▸ **The task**
Render the lines below as a Markdown table with the columns No. and Line. Number the rows in order, skip any blank lines, and leave out the pictures.

▸ **Material supplied**
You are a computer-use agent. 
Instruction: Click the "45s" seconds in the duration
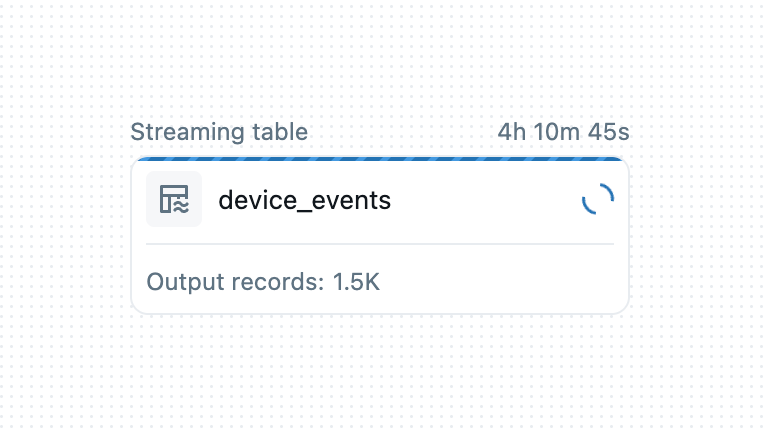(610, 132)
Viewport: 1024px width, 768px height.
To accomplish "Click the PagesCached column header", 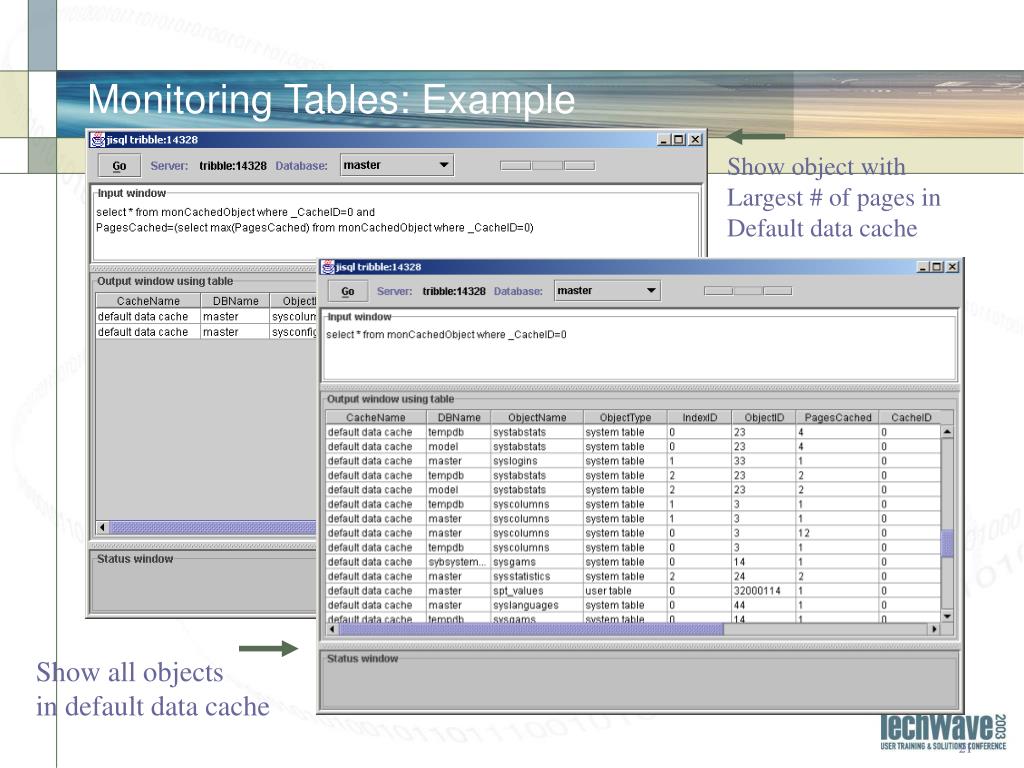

▸ **Task response**
| No. | Line |
|---|---|
| 1 | You are a computer-use agent.  |
| 2 | Instruction: Click the "45s" seconds in the duration |
| 3 | (610, 132) |
| 4 | Viewport: 1024px width, 768px height. |
| 5 | To accomplish "Click the PagesCached column header",  |